Fabiano : N’ont-ils pas trop produit quand même ? N’y a-t-il pas surproduction ?
Prof Hitérole : La surproduction est européenne. Les cochons allemands et espagnols ont filé, mignons, sur l’autoroute de la concurrence et nos élevages ont été détruits car les charges dans l’hexagone sont bien supérieures à celles de nos voisins. Tant et si bien que la France qui avait une balance commerciale « porcine » excédentaire de 94 millions en 2000 est désormais déficitaire (- 143 millions en 2012). La France vend moins et achète plus. Comment relever le défi si terre perd en compétitivité ? Die Schweine et los cerdos doivent être moins nombreux c’est verrats cités !     
Fabiano : Hum, c’est du chacun pour soi. Et en ce qui concerne le lait ?

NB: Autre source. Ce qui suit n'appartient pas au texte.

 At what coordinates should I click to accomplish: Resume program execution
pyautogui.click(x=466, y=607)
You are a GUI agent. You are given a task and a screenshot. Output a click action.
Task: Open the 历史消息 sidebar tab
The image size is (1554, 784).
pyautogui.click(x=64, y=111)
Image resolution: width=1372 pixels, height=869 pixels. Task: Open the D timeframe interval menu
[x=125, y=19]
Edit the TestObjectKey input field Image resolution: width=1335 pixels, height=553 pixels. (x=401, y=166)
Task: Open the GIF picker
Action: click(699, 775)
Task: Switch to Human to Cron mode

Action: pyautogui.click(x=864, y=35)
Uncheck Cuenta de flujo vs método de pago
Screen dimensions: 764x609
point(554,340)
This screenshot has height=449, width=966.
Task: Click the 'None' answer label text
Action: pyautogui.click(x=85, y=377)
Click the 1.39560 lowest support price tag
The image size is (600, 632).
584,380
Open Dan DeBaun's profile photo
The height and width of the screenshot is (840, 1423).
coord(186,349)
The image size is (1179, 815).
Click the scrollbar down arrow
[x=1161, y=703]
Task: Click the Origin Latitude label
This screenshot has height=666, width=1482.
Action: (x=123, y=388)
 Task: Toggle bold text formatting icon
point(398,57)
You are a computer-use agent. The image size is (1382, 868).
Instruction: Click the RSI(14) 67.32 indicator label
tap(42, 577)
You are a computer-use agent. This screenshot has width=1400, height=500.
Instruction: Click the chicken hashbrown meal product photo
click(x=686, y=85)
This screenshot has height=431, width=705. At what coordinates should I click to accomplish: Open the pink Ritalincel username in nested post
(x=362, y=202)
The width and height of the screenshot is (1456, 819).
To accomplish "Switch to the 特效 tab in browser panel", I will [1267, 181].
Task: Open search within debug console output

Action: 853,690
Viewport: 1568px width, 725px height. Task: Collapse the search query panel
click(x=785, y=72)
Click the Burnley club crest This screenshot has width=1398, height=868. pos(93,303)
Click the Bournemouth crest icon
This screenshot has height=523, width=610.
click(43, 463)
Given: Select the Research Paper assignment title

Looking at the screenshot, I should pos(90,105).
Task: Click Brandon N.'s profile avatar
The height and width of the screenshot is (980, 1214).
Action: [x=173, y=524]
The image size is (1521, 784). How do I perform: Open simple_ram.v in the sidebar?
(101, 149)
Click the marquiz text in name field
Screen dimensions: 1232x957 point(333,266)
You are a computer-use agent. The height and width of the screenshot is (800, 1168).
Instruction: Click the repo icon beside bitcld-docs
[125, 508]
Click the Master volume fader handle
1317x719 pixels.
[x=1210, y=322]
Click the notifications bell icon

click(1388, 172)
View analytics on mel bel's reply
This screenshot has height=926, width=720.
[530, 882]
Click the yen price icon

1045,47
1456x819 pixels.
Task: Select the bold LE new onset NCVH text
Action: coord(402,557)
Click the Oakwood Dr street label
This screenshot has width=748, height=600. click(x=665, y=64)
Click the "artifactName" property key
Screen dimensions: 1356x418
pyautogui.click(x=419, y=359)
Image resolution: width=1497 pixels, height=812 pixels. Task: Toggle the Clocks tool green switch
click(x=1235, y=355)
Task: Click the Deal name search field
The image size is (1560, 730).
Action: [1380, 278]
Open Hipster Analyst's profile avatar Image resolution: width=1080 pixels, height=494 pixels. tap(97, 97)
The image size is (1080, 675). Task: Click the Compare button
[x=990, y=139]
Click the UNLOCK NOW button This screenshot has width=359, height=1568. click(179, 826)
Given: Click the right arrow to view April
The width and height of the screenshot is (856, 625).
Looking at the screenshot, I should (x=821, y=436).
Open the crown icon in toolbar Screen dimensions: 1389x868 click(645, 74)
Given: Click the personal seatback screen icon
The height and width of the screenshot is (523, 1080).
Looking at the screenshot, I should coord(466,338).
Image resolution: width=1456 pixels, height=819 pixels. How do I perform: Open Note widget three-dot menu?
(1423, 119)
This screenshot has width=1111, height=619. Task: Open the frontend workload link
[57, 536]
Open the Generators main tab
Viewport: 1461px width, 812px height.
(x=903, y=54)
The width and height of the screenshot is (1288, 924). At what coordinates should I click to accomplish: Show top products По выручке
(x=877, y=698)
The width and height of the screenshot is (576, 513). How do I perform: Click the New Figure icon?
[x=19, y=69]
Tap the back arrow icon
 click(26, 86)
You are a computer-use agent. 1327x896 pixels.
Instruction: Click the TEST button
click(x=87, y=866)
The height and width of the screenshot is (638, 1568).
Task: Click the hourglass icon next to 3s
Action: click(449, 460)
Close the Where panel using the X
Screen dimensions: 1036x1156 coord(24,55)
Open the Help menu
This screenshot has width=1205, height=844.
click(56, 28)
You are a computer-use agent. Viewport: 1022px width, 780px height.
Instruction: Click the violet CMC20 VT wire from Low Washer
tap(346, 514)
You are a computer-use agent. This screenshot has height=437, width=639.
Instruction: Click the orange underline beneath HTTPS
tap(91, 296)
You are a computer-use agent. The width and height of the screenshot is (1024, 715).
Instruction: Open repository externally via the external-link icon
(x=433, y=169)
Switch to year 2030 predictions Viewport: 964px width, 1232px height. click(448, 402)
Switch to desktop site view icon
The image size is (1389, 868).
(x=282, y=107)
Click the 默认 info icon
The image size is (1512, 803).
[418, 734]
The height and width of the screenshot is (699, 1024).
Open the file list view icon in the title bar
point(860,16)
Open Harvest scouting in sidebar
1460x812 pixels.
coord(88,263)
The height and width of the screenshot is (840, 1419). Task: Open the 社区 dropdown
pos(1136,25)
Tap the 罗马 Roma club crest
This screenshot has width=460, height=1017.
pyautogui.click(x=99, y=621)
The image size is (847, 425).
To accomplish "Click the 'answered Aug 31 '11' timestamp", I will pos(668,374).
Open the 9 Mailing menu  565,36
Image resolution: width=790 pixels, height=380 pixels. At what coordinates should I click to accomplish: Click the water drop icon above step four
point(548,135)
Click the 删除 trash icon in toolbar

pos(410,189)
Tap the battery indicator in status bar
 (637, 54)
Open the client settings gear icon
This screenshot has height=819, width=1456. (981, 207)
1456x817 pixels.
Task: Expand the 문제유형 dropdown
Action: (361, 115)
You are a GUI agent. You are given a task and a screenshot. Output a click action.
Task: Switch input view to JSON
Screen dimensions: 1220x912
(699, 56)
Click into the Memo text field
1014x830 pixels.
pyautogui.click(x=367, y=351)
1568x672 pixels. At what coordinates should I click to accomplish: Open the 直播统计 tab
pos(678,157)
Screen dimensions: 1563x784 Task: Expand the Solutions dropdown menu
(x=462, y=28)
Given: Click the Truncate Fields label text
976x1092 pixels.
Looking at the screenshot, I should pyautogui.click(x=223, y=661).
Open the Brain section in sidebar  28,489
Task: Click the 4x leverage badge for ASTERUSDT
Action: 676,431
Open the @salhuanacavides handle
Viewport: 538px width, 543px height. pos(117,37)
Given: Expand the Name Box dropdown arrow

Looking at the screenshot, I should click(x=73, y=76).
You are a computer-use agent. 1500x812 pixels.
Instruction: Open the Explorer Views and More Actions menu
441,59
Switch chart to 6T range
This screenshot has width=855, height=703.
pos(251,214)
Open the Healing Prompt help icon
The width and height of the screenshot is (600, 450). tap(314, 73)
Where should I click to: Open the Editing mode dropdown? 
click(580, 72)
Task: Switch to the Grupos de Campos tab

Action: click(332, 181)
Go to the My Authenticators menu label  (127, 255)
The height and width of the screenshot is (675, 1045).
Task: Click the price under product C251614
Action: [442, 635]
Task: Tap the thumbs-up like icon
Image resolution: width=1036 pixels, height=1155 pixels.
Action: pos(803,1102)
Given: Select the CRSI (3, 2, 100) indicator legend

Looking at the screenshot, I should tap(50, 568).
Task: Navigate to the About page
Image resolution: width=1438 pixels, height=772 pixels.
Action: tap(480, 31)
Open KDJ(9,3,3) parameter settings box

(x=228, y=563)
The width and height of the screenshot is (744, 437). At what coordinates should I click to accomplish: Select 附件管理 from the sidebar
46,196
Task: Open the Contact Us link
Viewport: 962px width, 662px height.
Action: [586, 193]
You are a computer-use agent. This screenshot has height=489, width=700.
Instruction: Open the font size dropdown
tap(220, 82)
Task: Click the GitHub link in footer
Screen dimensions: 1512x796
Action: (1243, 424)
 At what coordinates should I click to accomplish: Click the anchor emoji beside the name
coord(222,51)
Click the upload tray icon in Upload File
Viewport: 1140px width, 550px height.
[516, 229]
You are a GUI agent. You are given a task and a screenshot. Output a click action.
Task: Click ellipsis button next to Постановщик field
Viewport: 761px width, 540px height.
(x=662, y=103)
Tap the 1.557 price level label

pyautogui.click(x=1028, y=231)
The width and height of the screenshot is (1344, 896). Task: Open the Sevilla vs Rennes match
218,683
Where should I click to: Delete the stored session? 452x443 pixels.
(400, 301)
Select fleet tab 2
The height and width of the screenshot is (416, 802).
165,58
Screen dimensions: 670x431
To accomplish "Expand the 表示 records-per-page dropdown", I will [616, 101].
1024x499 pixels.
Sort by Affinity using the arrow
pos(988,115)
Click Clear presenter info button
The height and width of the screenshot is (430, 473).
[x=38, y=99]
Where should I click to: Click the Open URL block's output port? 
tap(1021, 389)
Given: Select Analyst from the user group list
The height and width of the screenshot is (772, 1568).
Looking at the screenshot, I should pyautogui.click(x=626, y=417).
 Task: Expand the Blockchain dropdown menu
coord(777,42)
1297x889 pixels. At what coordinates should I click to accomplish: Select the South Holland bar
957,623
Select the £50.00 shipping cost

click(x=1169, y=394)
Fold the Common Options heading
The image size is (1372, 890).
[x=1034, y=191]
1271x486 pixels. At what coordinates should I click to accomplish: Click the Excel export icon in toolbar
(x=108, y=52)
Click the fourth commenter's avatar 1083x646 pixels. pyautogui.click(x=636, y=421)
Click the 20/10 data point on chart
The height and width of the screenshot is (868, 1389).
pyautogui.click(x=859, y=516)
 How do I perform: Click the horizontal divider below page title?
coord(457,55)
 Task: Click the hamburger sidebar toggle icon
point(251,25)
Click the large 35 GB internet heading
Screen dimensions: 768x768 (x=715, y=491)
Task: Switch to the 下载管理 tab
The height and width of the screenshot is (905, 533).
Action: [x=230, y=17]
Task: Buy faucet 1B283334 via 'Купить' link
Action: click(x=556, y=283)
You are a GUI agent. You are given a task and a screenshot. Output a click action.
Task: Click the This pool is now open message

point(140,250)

Prof Hitérole : La crise vient principalement de la fin des quotas. Pour la première fois depuis 31 ans les éleveurs européens vont découvrir la joie d’entreprendre en toute liberté. Car on détricota laiterie-quotas ! La fin des quotas équeute l’écoute des coûts régulés ! Sans quota l’éleveur lambda pourra surproduire au risque de faire chuter les prix ! Pauvres prix, de plus en plus volatiles qui nous posent la question de savoir ce que vaut lait, question que la vie colle sur le mur des préoccupations des éleveurs craignant d’être plumés. Il faut rajouter un autre problème : au niveau national on a supprimé le mécanisme de négociation interprofessionnel des prix géré par le CNIEL (Centre National Interprofessionnel de l’Economie Laitière) sous prétexte qu’il portait préjudice au consommateur final par constitution d’une entente sur les prix cartel est la crainte !. Il n’en est rien, apparemment. Les tiers n’ont jamais eu à en souffrir car les vaches sont plutôt du côté des distributeurs ! Ils vendent le litre de lait antillais, heu entier, à 1 € alors que, souvent, l’éleveur l’a vendu à 33 centimes et il lui manque 10 à 15 centimes pour couvrir ses frais ! Désormais, sans mode de régulation propre à la filière, les négociations avec les supermarchés seront encore plus difficiles !
Fabiano : Pas facile de vendre des produits « Frais » ! On ne peut pas fixer des prix planchers des vaches ?
Prof Hitérole : Ce prix plancher existe. Le 24 juillet, les producteurs de lait ont arraché une revalorisation desprixà hauteur de 3 à 4 euros les 1.000 litres pour atteindre 340 euros. Mais cette hausse a un impact très limité et n’est qu’un pis à lait car elle ne concerne que les produits de marque, l’avoine de la grande distribution.
Fabiano : Hum, si je comprends entre embargo russe, suppression des quotas, lobby de la grande distribution, concurrence européenne, nos agriculteurs s’enfoncent dans le déficit alors qu’on devrait leur dire : on fait tout pour ne pas que vous vous en lisier !
Prof Hitérole : Exactement ! D’où les opérations escargot et les révoltes paysannes qui telles des verrues virales rurales dévient,  râlent ! A nous de consommer français pour soutenir notre production à gris col qui ne demande qu’à retrouver son blanc (pain) !
Fabiano : Ça tombe bien, ce midi je mangerai du coq au riz Caux-niaque de chez nous !
Prof Hitérole : Ah ? Vous n’êtes plus végétarien ?
Prof Hitérole : Non…enfin, momentanément…Pour les besoins de la cause.